> _TASK BRIEF_
From the listing, extract the lines starting at the one containing "You are a computer-use agent." and ending at the one containing "Looking at the", both included, and reproduce them verbatim. Omit the pictures from your answer.

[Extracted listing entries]
⟨

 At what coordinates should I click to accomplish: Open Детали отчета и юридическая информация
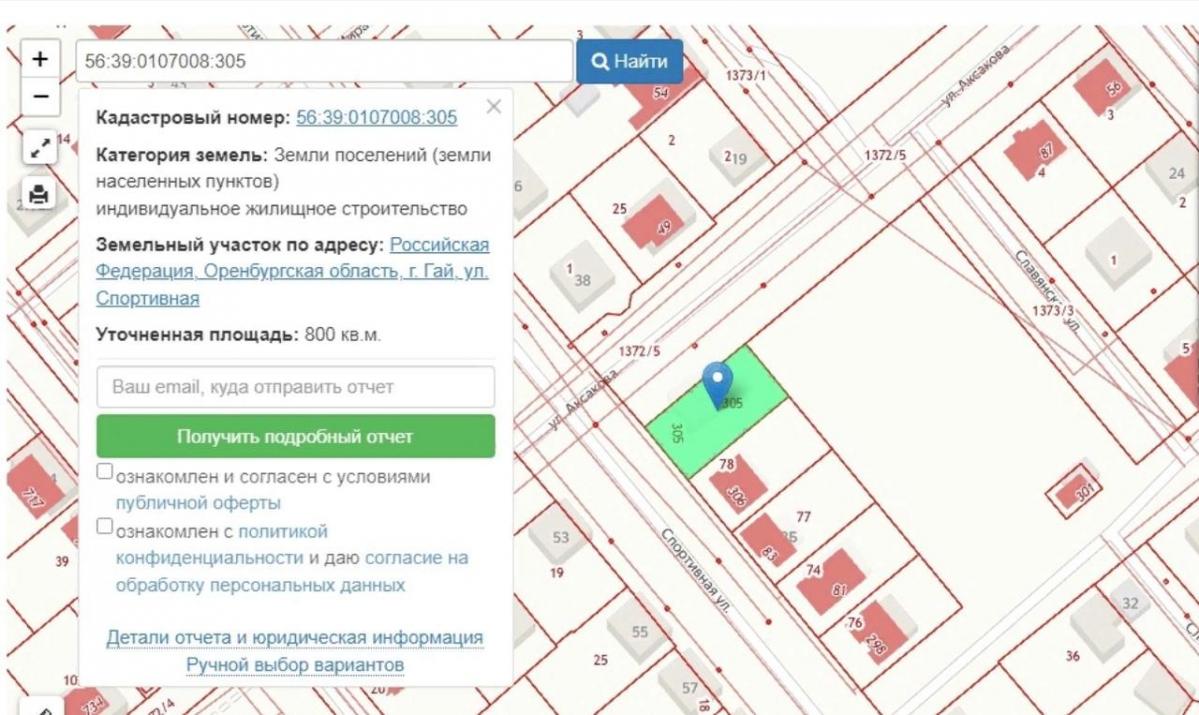click(x=295, y=638)
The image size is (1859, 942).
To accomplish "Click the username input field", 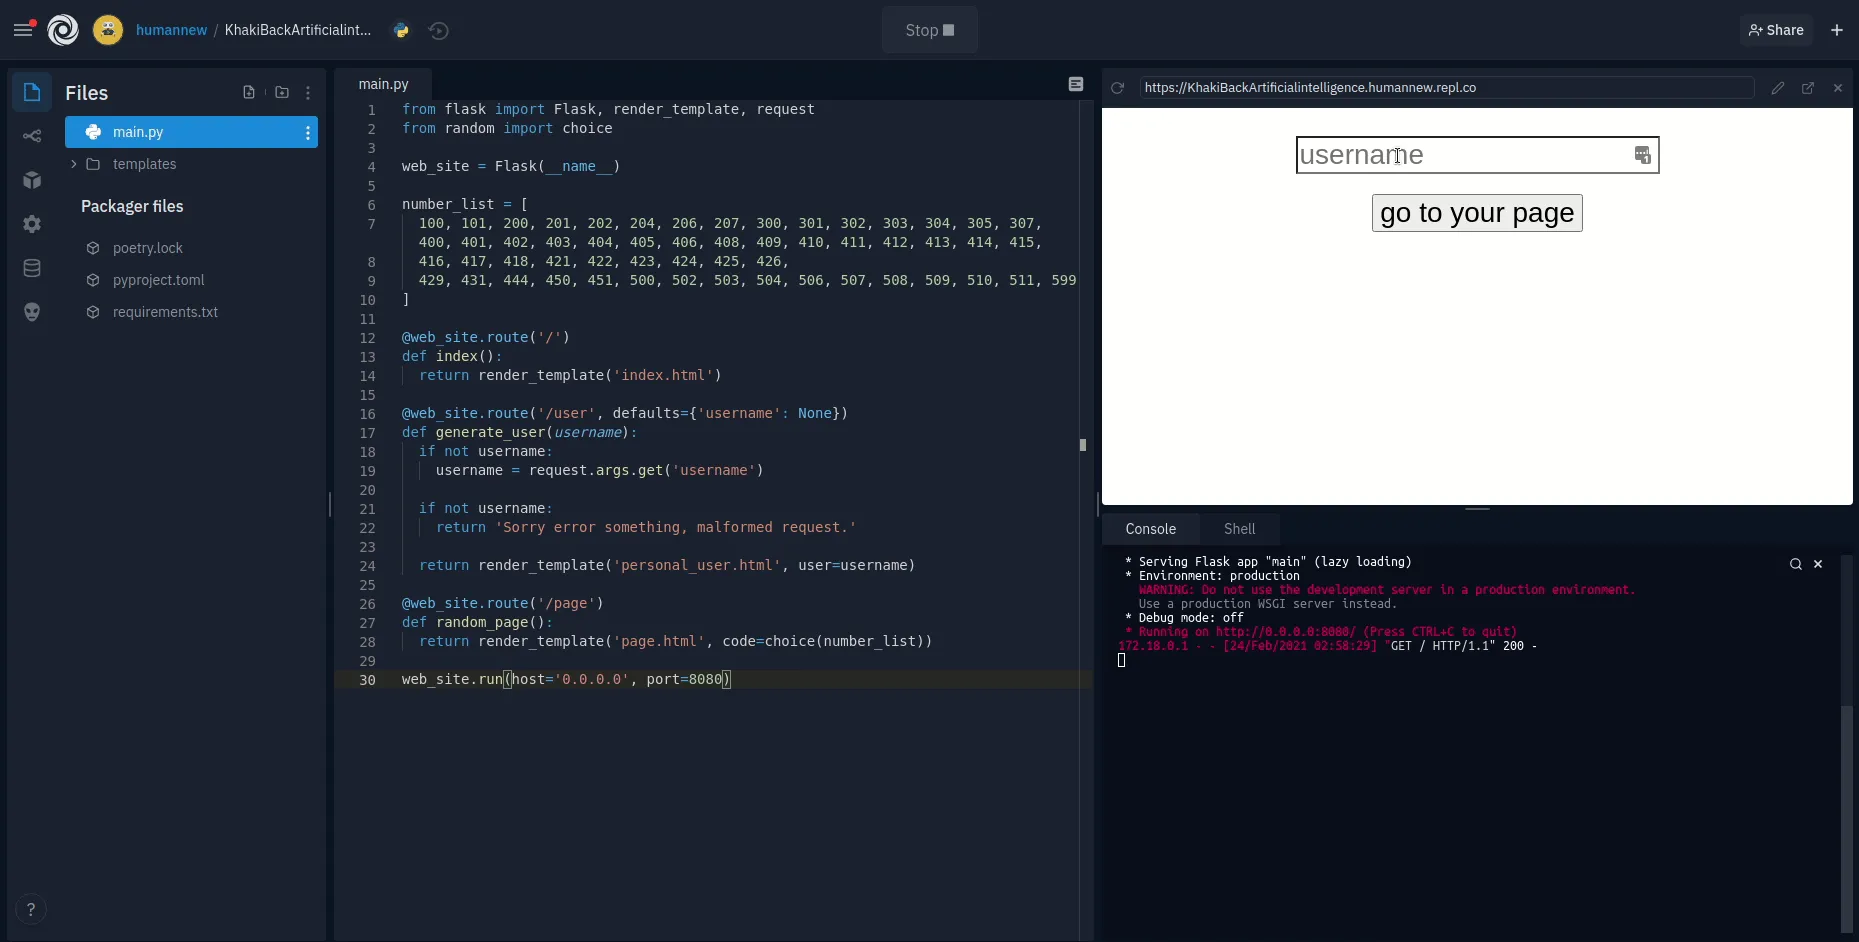I will click(1460, 155).
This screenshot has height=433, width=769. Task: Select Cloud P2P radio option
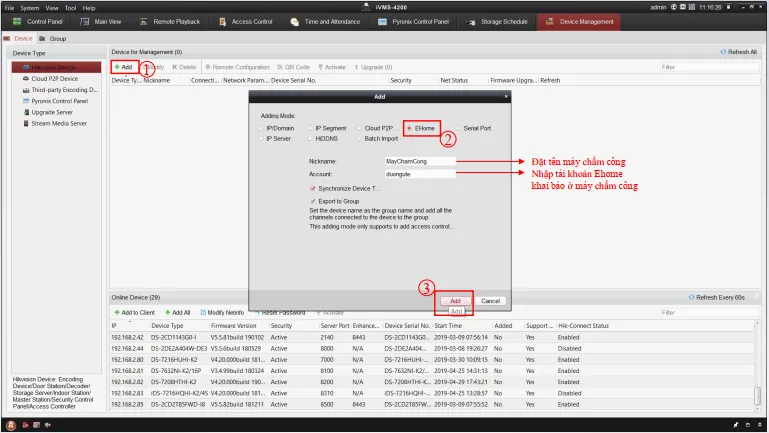click(359, 128)
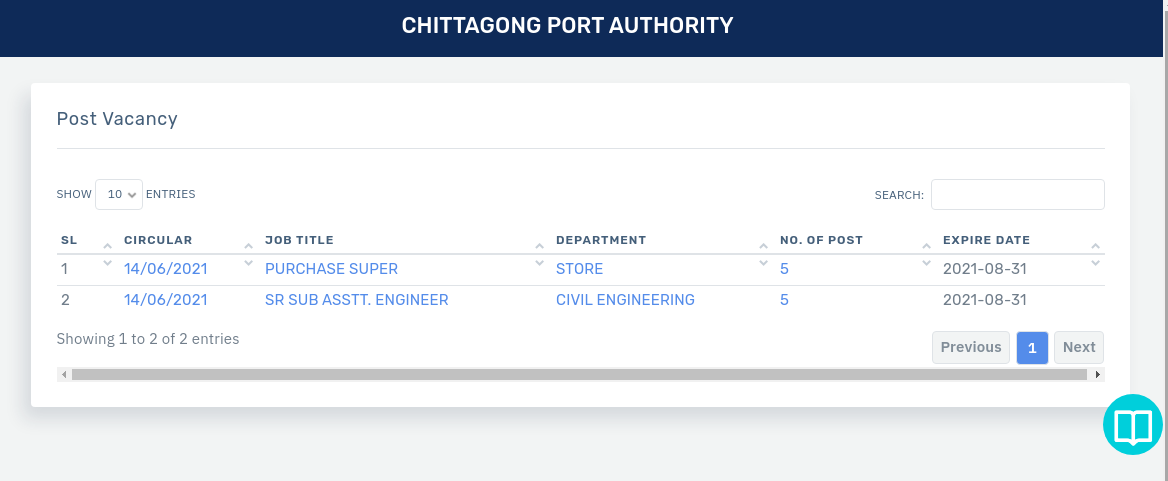
Task: Go to Previous page
Action: point(970,347)
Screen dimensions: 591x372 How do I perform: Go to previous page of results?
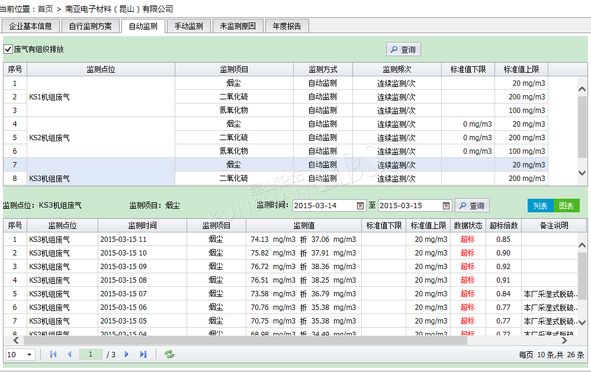(69, 354)
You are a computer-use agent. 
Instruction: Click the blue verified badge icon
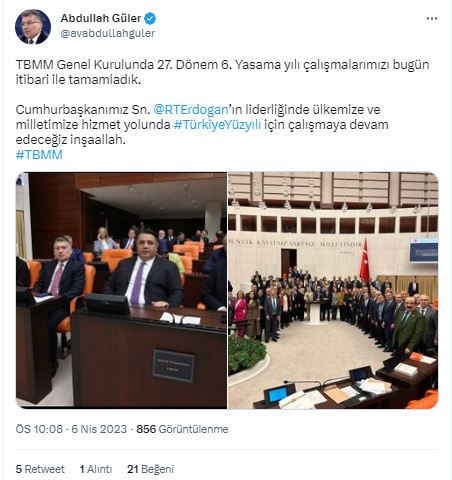[150, 18]
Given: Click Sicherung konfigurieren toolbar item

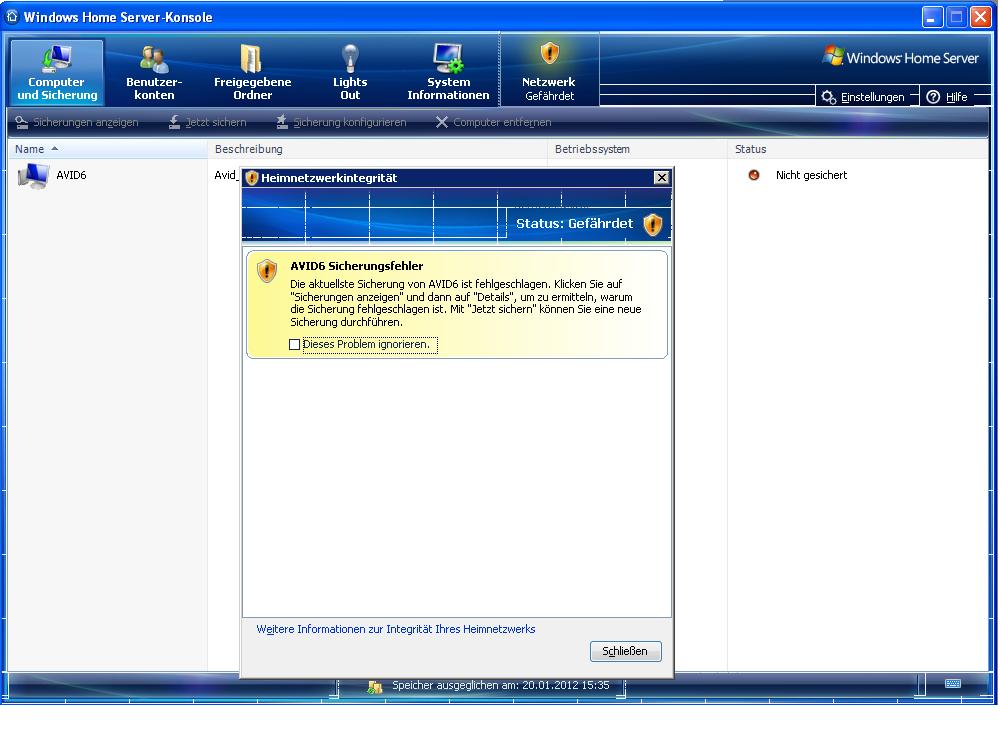Looking at the screenshot, I should [x=341, y=122].
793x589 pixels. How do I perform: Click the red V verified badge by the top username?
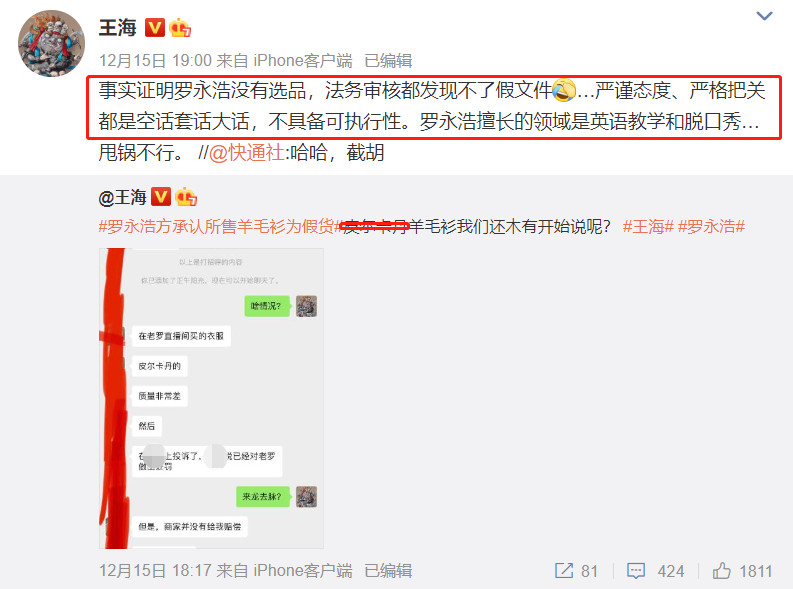[x=155, y=28]
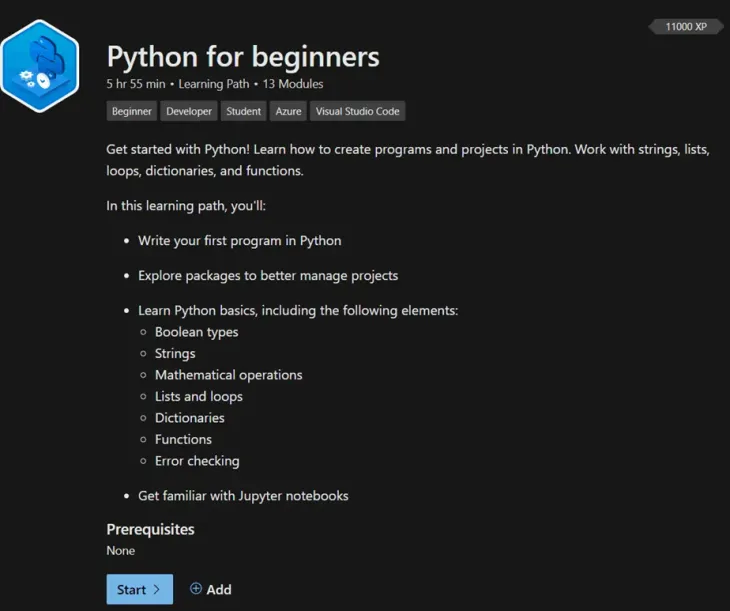Select the Mathematical operations list item
Screen dimensions: 730x611
click(x=228, y=375)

⟩

> _COMPLETED EXERCISE_
You are a computer-use agent. 
Instruction: Click the blue verified badge icon
[150, 18]
Given: Click Sicherung konfigurieren toolbar item

Looking at the screenshot, I should [x=341, y=122].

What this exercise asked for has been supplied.